Por mais desconcertante que possa parecer, A Cor do Dinheiro (1986), o filme de Martin Scorsese que deu a Paul Newman o seu Oscar de melhor actor, não se encontrava no mercado de DVD. O seu recente lançamento veio eliminar uma lacuna na divulgação da filmografia de Scorsese, permitindo-nos (re)descobrir um momento de transição carregado de simbolismo.
A Cor do Dinheiro constrói-se a partir de uma relação de aprendizagem, mestre/discípulo, cujas matrizes estão, em grande parte no western clássico. Com importantes diferenças de contexto, como é óbvio. Assim, Newman surge como Eddie Felson, lenda do jogo do bilhar que encontra na personagem de Vincent Lauria, o jovem prodígio interpretado por Tom Cruise, um desafio e, em última instância, um sucessor.

Pelas peripécias de A Cor do Dinheiro perpassa o tema da afirmação individual e, mais do que isso, da redenção, nuclear na obra de Scorsese. E não é uma das menores maravilhas do filme que a relação de cumplicidade e conflito que se estabelece entre os dois jogadores acabe por funcionar também como uma belíssima passagem de testemunho entre dois actores capazes de simbolizar duas gerações de Hollywood.
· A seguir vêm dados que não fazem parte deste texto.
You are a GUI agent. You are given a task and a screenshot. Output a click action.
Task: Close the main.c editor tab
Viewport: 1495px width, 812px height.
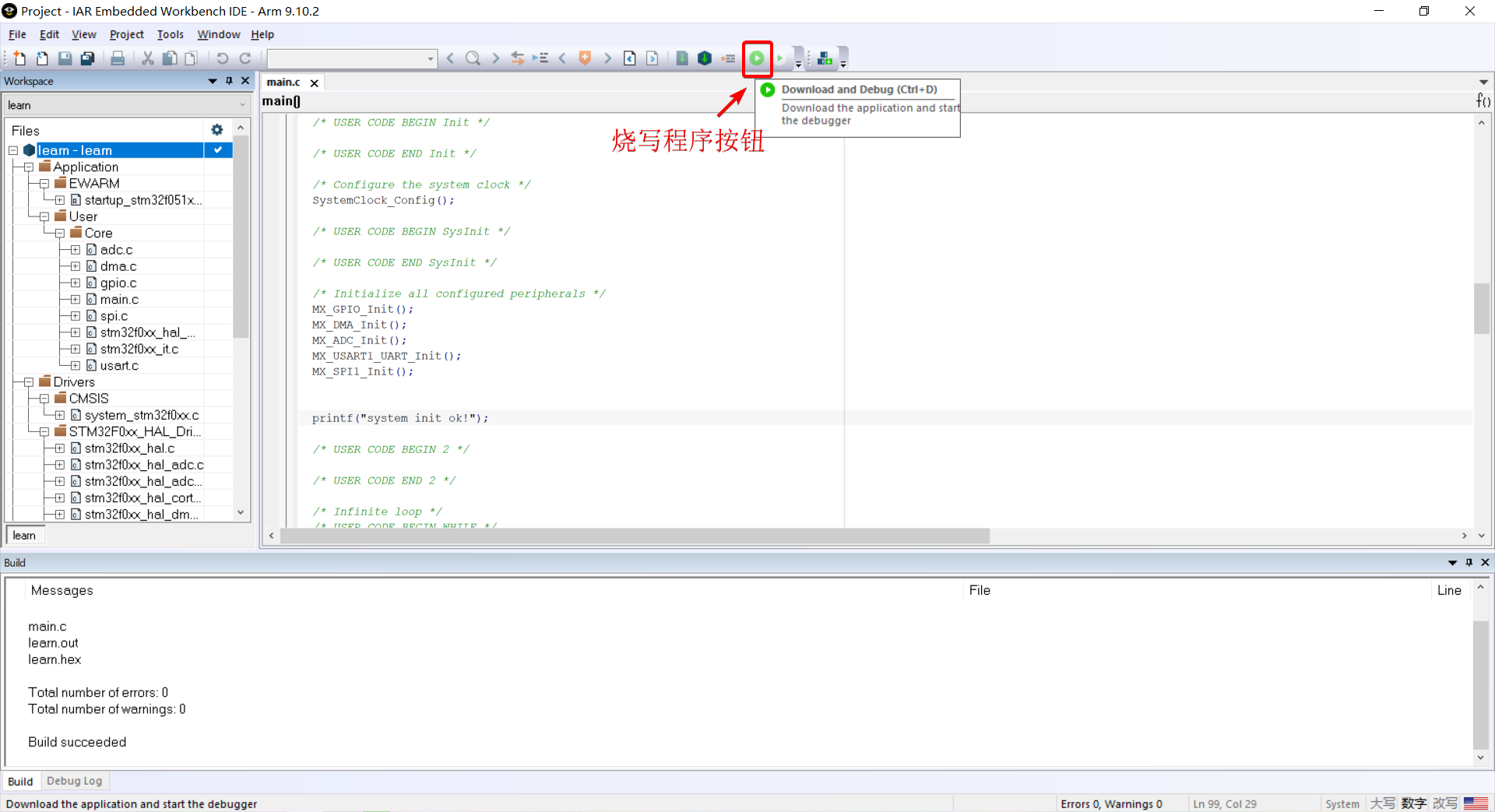[x=315, y=83]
Escusado será sublinhar que, em 1986, Newman era um nome mais que consagrado do cinema americano. Nascido em 1925, produto da geração do Actors Studio a que também pertenciam Marlon Brando ou James Dean, a sua carreira desenvolvera-se de modo fulgurante a partir de Gata em Telhado de Zinco Quente (1958), precisamente o filme que lhe deu a sua primeira nomeação para o Óscar. Quanto a Cruise, embora tendo já dado mostras do seu talento em Taps (1981) ou Negócio Arriscado (1983), era ainda visto sobretudo como o “galã” do sucesso Top Gun (também de 1986). Nesta perspectiva, A Cor do Dinheiro surgiu como o primeiro grande desafio da sua carreira, confrontando-o com o peso e a autoridade de um “monstro sagrado” como Newman, para mais sob a direcção de Scorsese (que, na altura, convém não esquecer, já assinara Mean Streets, Taxi Driver e Touro Enraivecido).
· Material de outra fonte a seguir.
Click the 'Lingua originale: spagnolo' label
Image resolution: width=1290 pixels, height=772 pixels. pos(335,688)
O mínimo que se pode dizer é que se trata de uma afirmação de talento que encontra um eco ambíguo, ligeiramente perverso, na própria dinâmica interna do filme. Assim, dir-se-ia que, face à exuberância da personagem de Vincent, Newman compõe o seu Eddie Felson num misto de ironia e contemplação, em última análise contribuindo decisivamente para a excelência do trabalho de Cruise. Dois anos depois, Cruise teria outro desafio invulgar em Rain Man, neste caso frente a frente com Dustin Hoffman. É caso para dizer: o resto pertence à história.